接着是Use-After-Free(UAF)问题的检测。
当对一块GWP-ASan分配的内存进行释放时,系统会将它所在的页标记为不可读写的状态(通过mprotect系统调用),这样后续对该内存的访问可以被立即检测出来,并判定为UAF的问题。
不过从解决问题的角度来看,光检测是不够的,我们还需要当初这块内存的分配调用栈(以及释放调用栈,如果有的话)。只有配合这些信息,我们才能够明白溢出来自何处,而释放后的使用又源自哪里。因此我们还需要一块内存,用来维护每个Allocable Page(slot)分配和释放时的调用栈信息,GWP-ASan中称其为Metadata。
此外,哪个Allocable Page正在被使用,哪个处于空闲态,也需要通过一个FreeSlots数组来记录。由于Guarded Pool Memory内部的结构是固定的,因此我们可以为每块Allocable Page打上序号。这样数组中只要记录所有空闲Allocable Page的序号就能解决问题:后续新的分配到来,从该数组中为其寻找安身之所的序号。这样一来,GWP-ASan共需要三块区域来支持内存分配,如下所示。
信息收集后还需考虑一个问题,即问题发生时相关信息的输出。由于问题发生时会发送SIGSEGV信号,因此首先想到的是去拦截信号处理函数。Android中SIGSEGV默认的处理办法是生成tombstone文件(Android 11开始APP已经有接口可以获取到本进程生成的tombstone文件了),因此GWP-ASan在生成tombstone的路径上增加了一些逻辑:当fault address落在Guarded Pool Memory中,会将相应的Metadata输出到tombstone文件。
3. 具体实现
介绍完基本原理后,我们还需要从源码角度来看看它的具体实现。
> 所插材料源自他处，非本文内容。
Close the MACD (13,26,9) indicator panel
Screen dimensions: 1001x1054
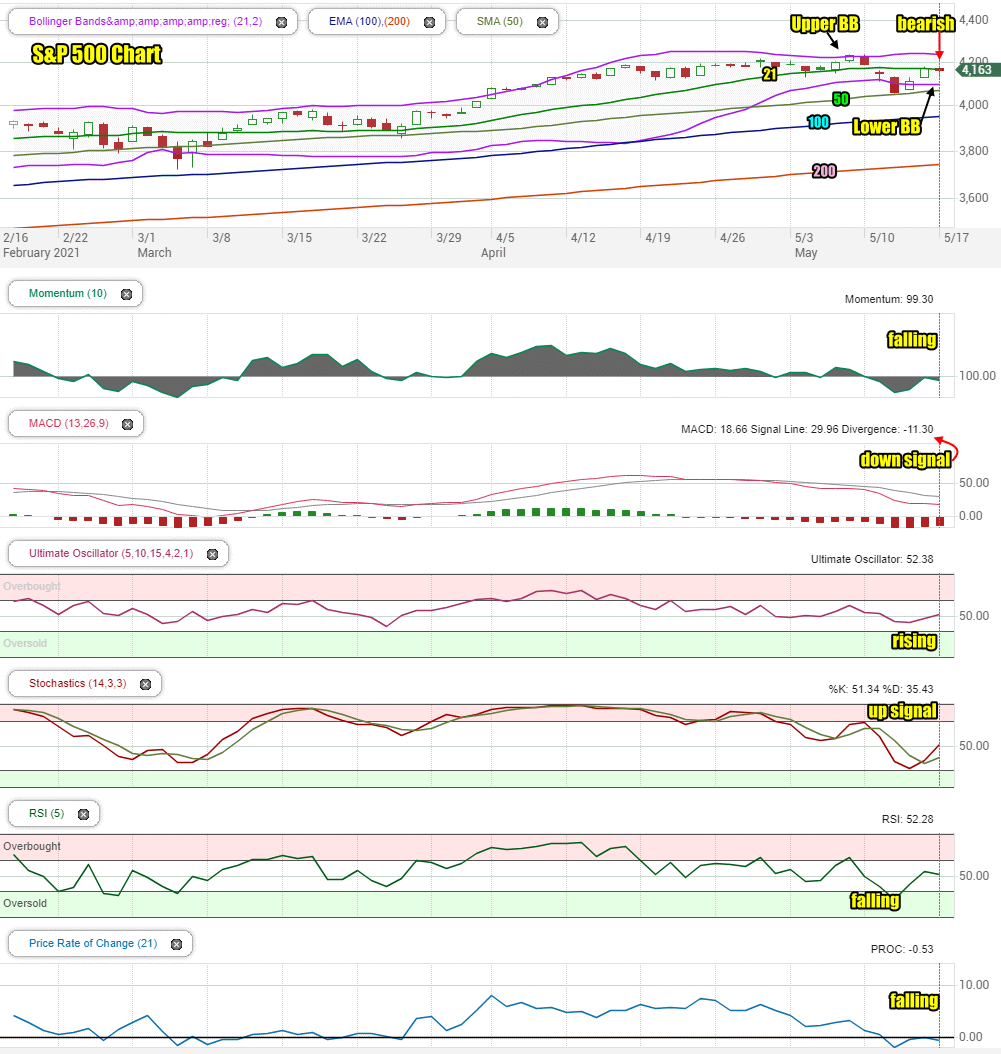point(128,424)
因为只有了解完细节,才能称得上理解。
3.1 malloc的分发过程
当我们调用bionic库中的malloc函数时,实际上调用的是下面的代码。
extern "C" void* malloc(size_t bytes) {
auto dispatch_table = GetDispatchTable();
void *result;
if (__predict_false(dispatch_table != nullptr)) {
result = dispatch_table->malloc(bytes); //采用分发表来调用具体实现
} else {
result = Malloc(malloc)(bytes);
}
if (__predict_false(result == nullptr)) {
warning_log("malloc(%zu) failed: returning null pointer", bytes);
return nullptr;
}
return MaybeTagPointer(result); //给地址高位打上0xB4的tag
}
其中有两个关键的点值得关注:
- 如果dispatch table(分发表)存在,则通过它调用具体的实现;否则走默认的流程。
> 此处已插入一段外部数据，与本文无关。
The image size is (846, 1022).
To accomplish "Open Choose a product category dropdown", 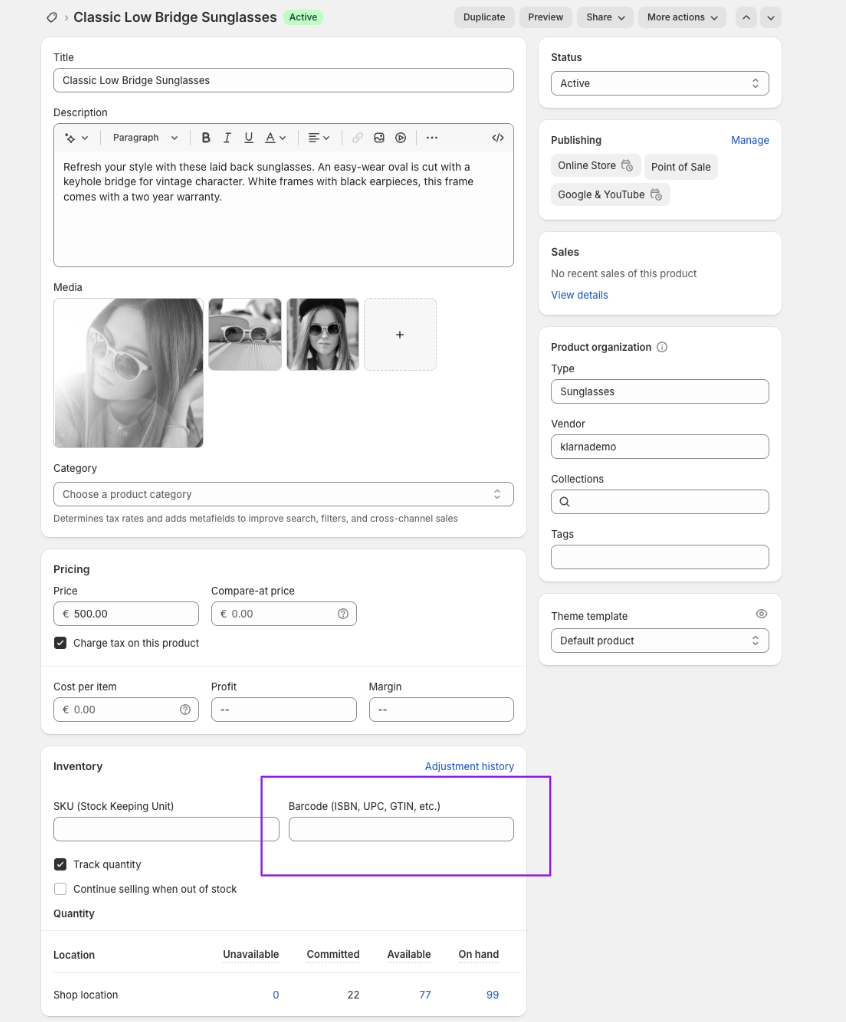I will (x=283, y=494).
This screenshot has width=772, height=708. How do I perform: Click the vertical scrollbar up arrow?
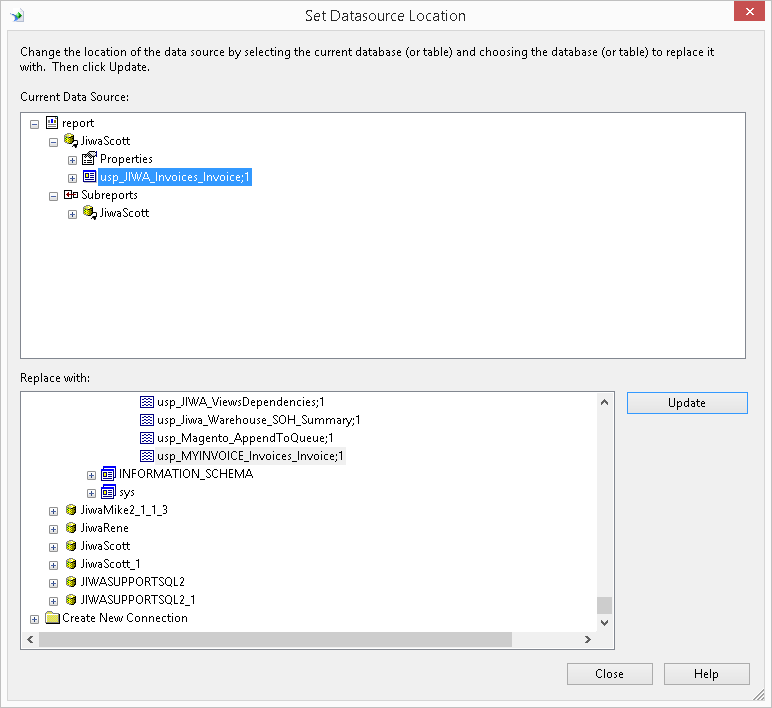tap(604, 402)
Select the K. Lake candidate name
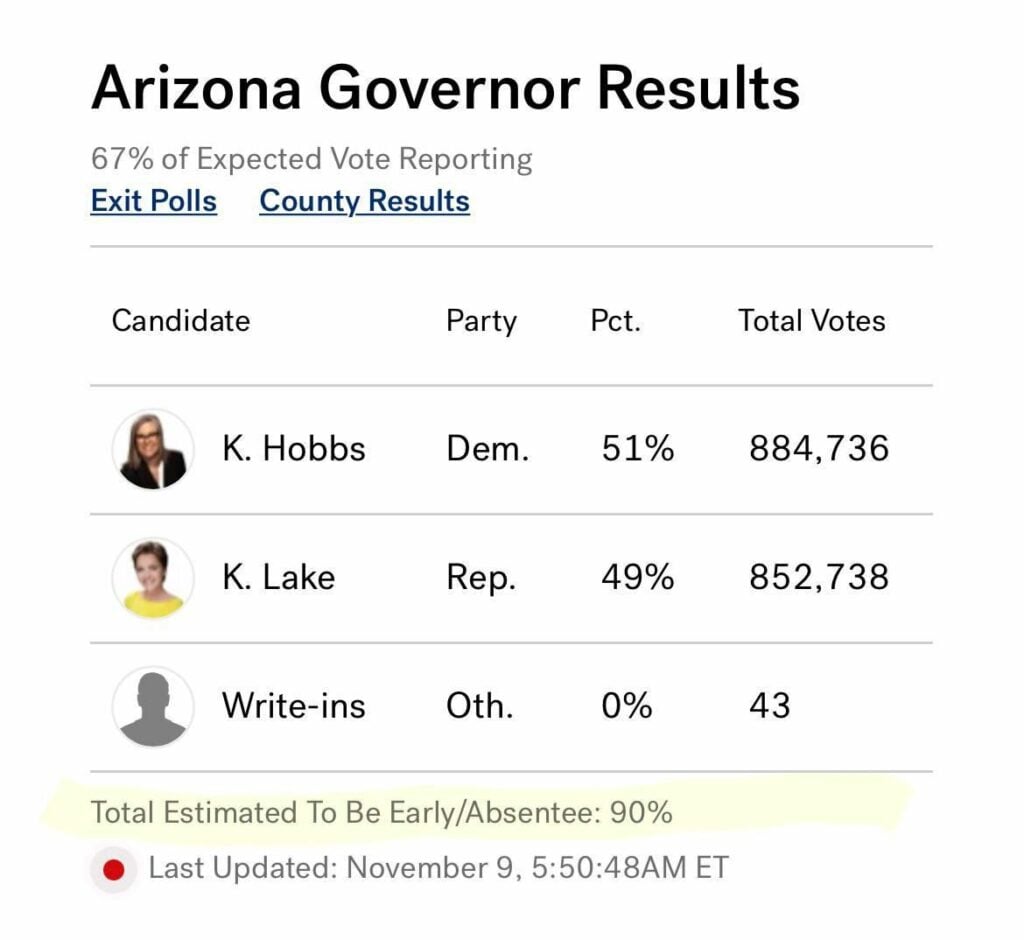The width and height of the screenshot is (1024, 940). [278, 578]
- 所有Native堆上分配出的内存都会在地址高位打上一个tag,Android 11和12上默认打上的都是0xB4的固定tag。主要目的是给MTE的推广做马前卒,提前找出高位增加tag可能引发的兼容性问题。
那么这时我们就要思考:分发表的初始化是在何时发生的呢?
当一个库被动态加载时,库中所有标记为"constructor"的函数将会依次触发,譬如下面的函数。
__attribute__((constructor(1))) static void __libc_preinit() {
// The linker has initialized its copy of the global stack_chk_guard, and filled in the main
// thread's TLS slot with that value. Initialize the local global stack guard with its value.
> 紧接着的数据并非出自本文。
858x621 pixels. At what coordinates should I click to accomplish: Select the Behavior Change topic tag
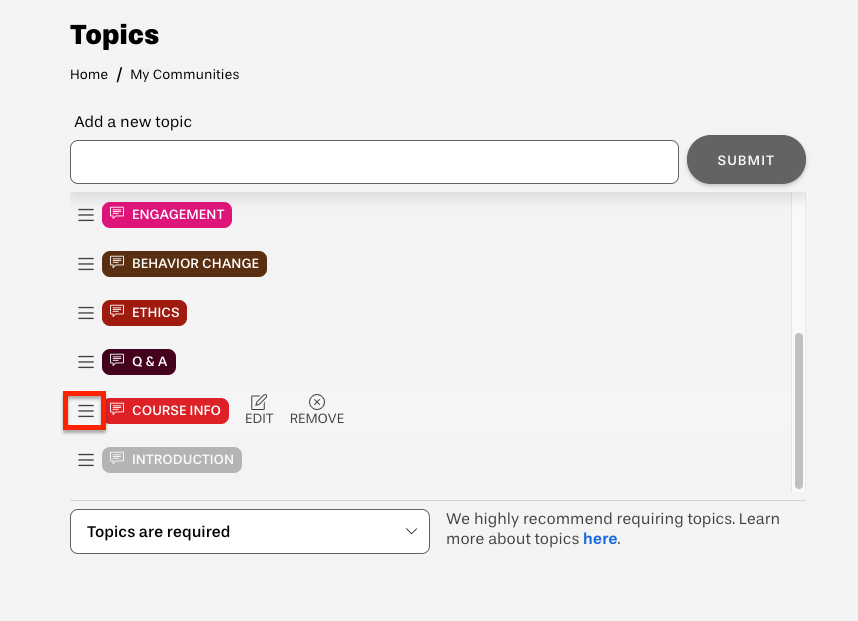[184, 264]
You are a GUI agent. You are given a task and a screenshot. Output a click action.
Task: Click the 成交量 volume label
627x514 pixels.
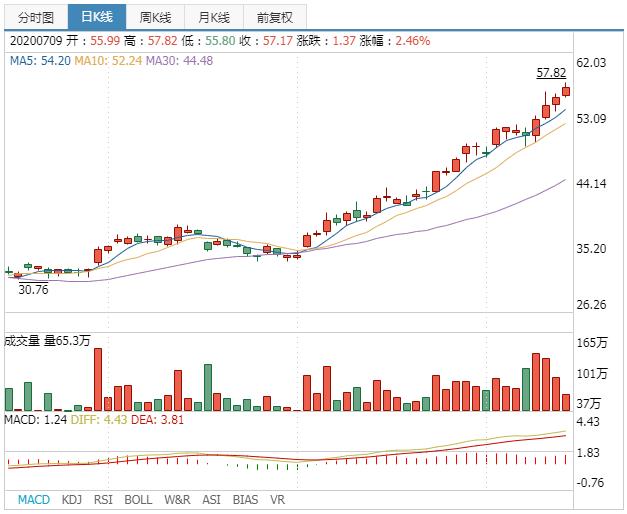point(23,341)
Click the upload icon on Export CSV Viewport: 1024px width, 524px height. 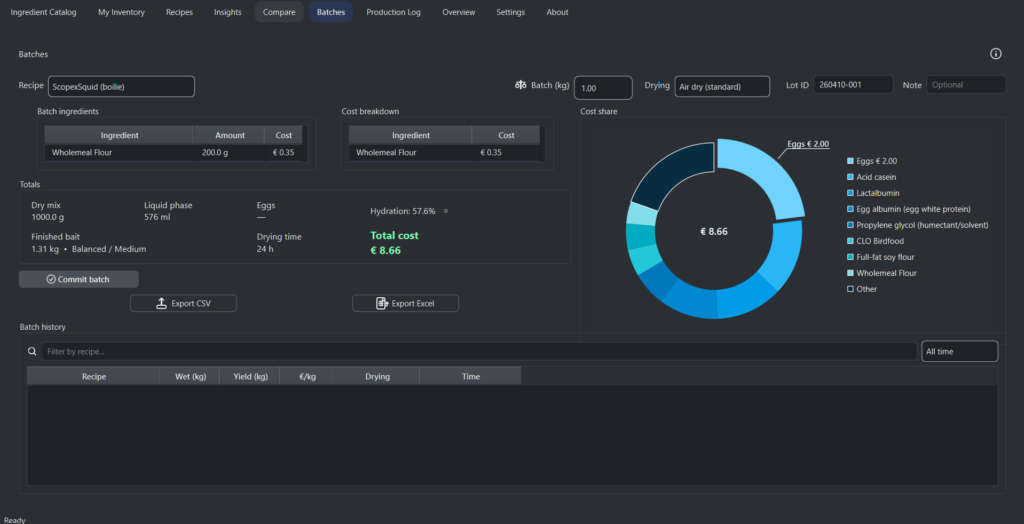click(x=162, y=303)
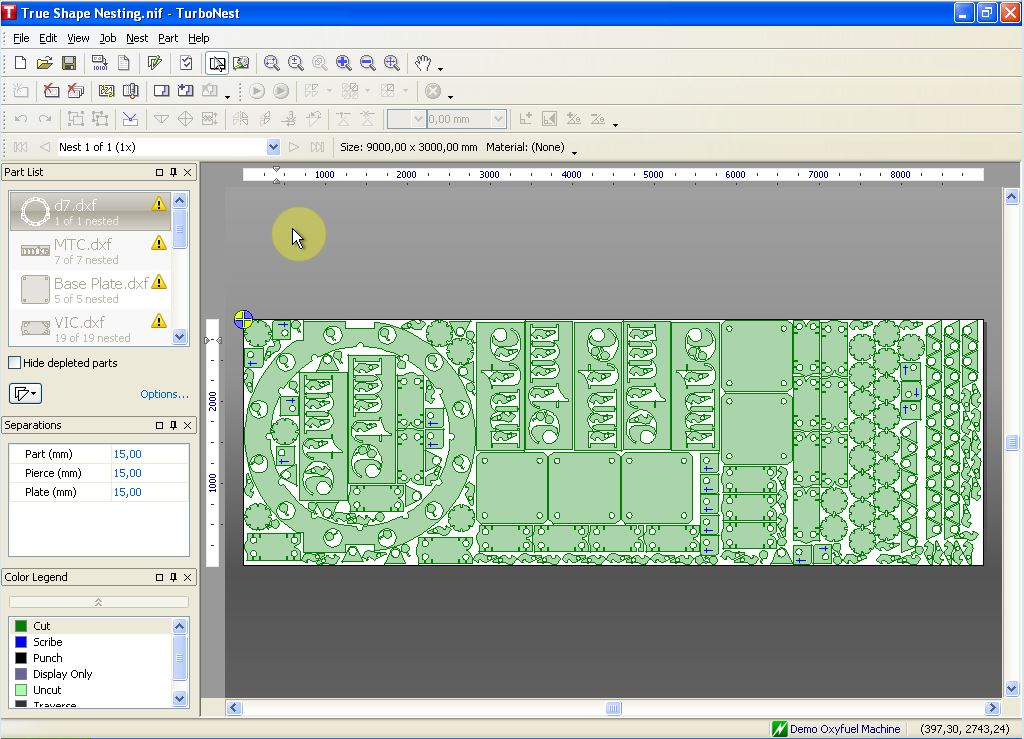
Task: Save the current nesting job
Action: click(70, 63)
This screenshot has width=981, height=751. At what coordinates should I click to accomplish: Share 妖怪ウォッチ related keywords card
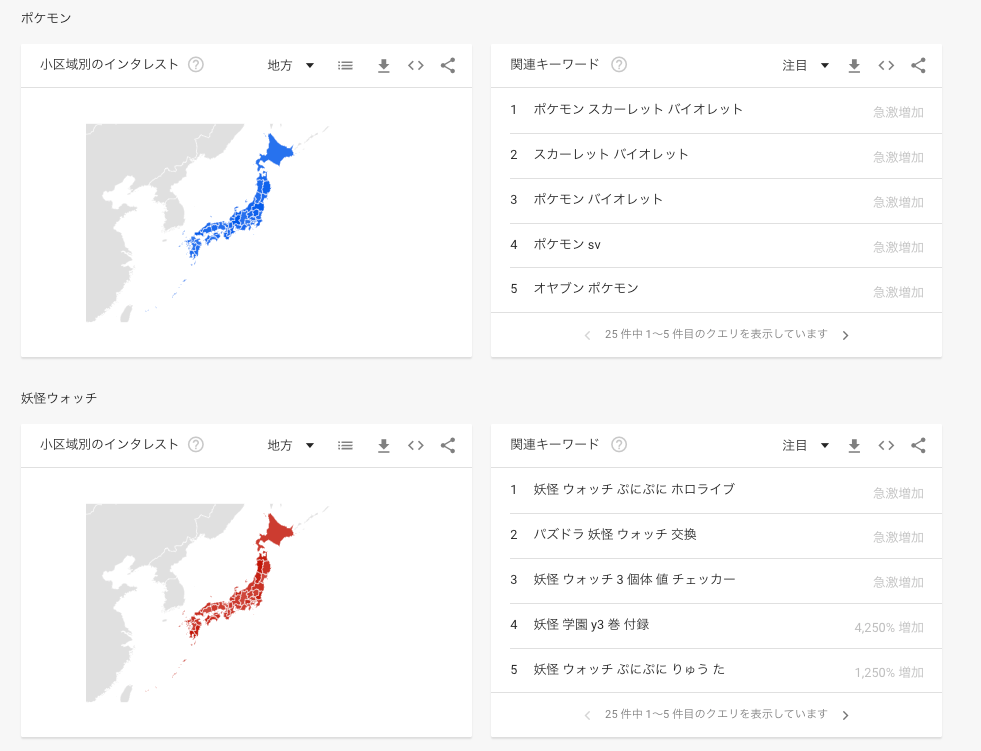pos(918,446)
__stack_chk_guard = reinterpret_cast<uintptr_t>(__get_tls()[TLS_SLOT_STACK_GUARD]);
__libc_preinit_impl();
}
该函数最终会调用MaybeInitGwpAsan
。
bool MaybeInitGwpAsan(libc_globals* globals, bool force_init) {
...
if (!force_init && !ShouldGwpAsanSampleProcess()) { //是否需要采用GWP-ASan的分发模式
return false;
}
...
if (GetDispatchTable() == nullptr) {
atomic_store(&globals->current_dispatch_table, &gwp_asan_dispatch); //修改分发表
}
...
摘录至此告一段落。